[PROVIDED INFORMATION — start]

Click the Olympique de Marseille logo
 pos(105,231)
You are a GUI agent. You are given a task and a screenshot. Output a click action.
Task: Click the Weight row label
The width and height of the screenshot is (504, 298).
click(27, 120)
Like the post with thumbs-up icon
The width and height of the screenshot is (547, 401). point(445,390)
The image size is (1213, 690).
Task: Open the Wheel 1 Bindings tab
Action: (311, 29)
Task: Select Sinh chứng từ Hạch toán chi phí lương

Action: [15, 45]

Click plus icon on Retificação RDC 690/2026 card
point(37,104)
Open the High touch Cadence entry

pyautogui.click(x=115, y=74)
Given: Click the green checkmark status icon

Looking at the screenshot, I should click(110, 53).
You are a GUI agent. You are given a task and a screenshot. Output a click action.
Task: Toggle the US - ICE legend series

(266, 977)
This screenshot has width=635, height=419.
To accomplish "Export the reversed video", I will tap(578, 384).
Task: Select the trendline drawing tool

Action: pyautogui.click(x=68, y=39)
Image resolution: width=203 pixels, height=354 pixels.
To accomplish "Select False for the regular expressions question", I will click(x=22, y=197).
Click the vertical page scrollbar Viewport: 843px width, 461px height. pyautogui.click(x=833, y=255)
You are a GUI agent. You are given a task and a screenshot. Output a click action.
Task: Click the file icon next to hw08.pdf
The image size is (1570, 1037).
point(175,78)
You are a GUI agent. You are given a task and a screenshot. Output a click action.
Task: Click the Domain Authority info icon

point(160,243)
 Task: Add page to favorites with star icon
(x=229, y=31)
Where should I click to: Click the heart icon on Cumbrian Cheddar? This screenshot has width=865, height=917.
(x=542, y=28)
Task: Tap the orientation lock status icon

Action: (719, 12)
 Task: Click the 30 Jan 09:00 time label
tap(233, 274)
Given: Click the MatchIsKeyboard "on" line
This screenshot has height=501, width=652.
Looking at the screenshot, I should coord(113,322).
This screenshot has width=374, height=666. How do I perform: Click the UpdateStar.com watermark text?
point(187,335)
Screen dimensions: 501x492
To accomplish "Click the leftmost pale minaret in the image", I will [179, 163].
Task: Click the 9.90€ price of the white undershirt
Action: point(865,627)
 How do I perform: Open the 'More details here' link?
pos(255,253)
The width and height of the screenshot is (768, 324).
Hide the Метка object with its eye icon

[PROVIDED INFORMATION — finish]

An exact retyping of the full listing is required.

*COMPLETED TASK*
Click the Olympique de Marseille logo
 pos(105,231)
You are a GUI agent. You are given a task and a screenshot. Output a click action.
Task: Click the Weight row label
The width and height of the screenshot is (504, 298).
click(27, 120)
Like the post with thumbs-up icon
The width and height of the screenshot is (547, 401). point(445,390)
The image size is (1213, 690).
Task: Open the Wheel 1 Bindings tab
Action: (311, 29)
Task: Select Sinh chứng từ Hạch toán chi phí lương

Action: [15, 45]

Click plus icon on Retificação RDC 690/2026 card
point(37,104)
Open the High touch Cadence entry

pyautogui.click(x=115, y=74)
Given: Click the green checkmark status icon

Looking at the screenshot, I should click(110, 53).
You are a GUI agent. You are given a task and a screenshot. Output a click action.
Task: Toggle the US - ICE legend series

(266, 977)
This screenshot has width=635, height=419.
To accomplish "Export the reversed video", I will tap(578, 384).
Task: Select the trendline drawing tool

Action: pyautogui.click(x=68, y=39)
Image resolution: width=203 pixels, height=354 pixels.
To accomplish "Select False for the regular expressions question", I will click(x=22, y=197).
Click the vertical page scrollbar Viewport: 843px width, 461px height. pyautogui.click(x=833, y=255)
You are a GUI agent. You are given a task and a screenshot. Output a click action.
Task: Click the file icon next to hw08.pdf
The image size is (1570, 1037).
point(175,78)
You are a GUI agent. You are given a task and a screenshot. Output a click action.
Task: Click the Domain Authority info icon

point(160,243)
 Task: Add page to favorites with star icon
(x=229, y=31)
Where should I click to: Click the heart icon on Cumbrian Cheddar? This screenshot has width=865, height=917.
(x=542, y=28)
Task: Tap the orientation lock status icon

Action: (719, 12)
 Task: Click the 30 Jan 09:00 time label
tap(233, 274)
Given: Click the MatchIsKeyboard "on" line
This screenshot has height=501, width=652.
Looking at the screenshot, I should coord(113,322).
This screenshot has width=374, height=666. How do I perform: Click the UpdateStar.com watermark text?
point(187,335)
Screen dimensions: 501x492
To accomplish "Click the leftmost pale minaret in the image", I will [179, 163].
Task: Click the 9.90€ price of the white undershirt
Action: point(865,627)
 How do I perform: Open the 'More details here' link?
pos(255,253)
The width and height of the screenshot is (768, 324).
Hide the Метка object with its eye icon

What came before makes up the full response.